Fourth International Workshop on Spoken Language Technologies for Under-Resourced Languages (SLTU-2014)
St. Petersburg, Russia
In this paper we tackle the task of bootstrapping an Automatic Speech Recognition system without an a priori given language model, a pronunciation dictionary, or transcribed speech data for the target language Slovene only untranscribed speech and translations to other resource-rich source languages of what was said are available. Therefore, our approach is highly relevant for under-resourced and non-written languages. First, we borrow acoustic models from a strongly related language (Croatian) and apply a Croatian phoneme recognizer to the Slovene speech.
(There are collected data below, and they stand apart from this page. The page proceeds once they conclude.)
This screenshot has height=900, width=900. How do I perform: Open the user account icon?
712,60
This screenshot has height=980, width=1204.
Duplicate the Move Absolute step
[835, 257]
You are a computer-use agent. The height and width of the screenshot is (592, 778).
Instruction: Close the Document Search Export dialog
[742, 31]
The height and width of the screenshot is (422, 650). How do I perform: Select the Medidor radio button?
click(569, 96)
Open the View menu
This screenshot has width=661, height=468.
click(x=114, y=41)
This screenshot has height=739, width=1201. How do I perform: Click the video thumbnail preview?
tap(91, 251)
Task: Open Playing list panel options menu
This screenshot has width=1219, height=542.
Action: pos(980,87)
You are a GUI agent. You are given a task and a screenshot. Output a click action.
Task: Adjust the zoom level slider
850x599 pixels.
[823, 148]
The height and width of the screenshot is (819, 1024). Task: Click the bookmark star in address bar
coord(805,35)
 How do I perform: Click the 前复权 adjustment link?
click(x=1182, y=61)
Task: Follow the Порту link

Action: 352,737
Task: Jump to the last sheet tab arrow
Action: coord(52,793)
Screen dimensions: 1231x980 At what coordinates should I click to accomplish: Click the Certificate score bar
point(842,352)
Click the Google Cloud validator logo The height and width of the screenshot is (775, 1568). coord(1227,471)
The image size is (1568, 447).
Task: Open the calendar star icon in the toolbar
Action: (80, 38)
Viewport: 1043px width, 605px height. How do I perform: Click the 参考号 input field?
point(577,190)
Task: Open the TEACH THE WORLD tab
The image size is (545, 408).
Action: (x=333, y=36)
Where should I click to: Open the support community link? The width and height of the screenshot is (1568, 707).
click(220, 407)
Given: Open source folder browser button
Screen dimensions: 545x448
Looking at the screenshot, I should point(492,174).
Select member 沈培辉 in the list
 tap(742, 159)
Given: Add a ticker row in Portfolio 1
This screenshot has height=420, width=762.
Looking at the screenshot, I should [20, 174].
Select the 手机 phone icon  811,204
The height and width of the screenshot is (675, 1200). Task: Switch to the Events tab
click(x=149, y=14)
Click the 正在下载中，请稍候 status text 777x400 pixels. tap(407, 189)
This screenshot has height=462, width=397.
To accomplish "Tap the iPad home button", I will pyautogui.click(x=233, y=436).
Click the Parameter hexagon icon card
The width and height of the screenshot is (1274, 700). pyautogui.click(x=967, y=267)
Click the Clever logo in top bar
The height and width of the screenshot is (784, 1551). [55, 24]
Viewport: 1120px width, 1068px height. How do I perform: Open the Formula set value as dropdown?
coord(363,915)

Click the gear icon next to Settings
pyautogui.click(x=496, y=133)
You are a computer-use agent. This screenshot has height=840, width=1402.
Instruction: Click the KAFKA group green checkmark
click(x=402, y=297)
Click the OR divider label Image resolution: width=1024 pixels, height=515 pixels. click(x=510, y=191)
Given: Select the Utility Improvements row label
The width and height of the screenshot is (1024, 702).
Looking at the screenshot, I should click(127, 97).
Second, we segment the recognized phoneme strings into word units using cross-lingual word-tophoneme alignment. Third, we compensate for phoneme recognition and alignment errors in the segmented phoneme sequences and aggregate the resulting phoneme sequence segments in a pronunciation dictionary for Slovene. Orthographic representations are generated using a Croatian phoneme-to-grapheme model. Finally, we use the resulting dictionary and the Croatian acoustic models to recognize Slovene. Our best recognizer achieves a Character Error Rate of 52% on the BMED corpus.
Index Terms: pronunciation dictionary, non-written languages, word-to-phoneme alignment, language discovery, zeroresource
Bibliographic reference. Stahlberg, Felix / Schlippe, Tim / Vogel, Stephan / Schultz, Tanja (2014): "Towards automatic speech recognition without pronunciation dictionary, transcribed speech and text resources in the target language using cross-lingual word-to-phoneme alignment", In SLTU-2014, 73-80.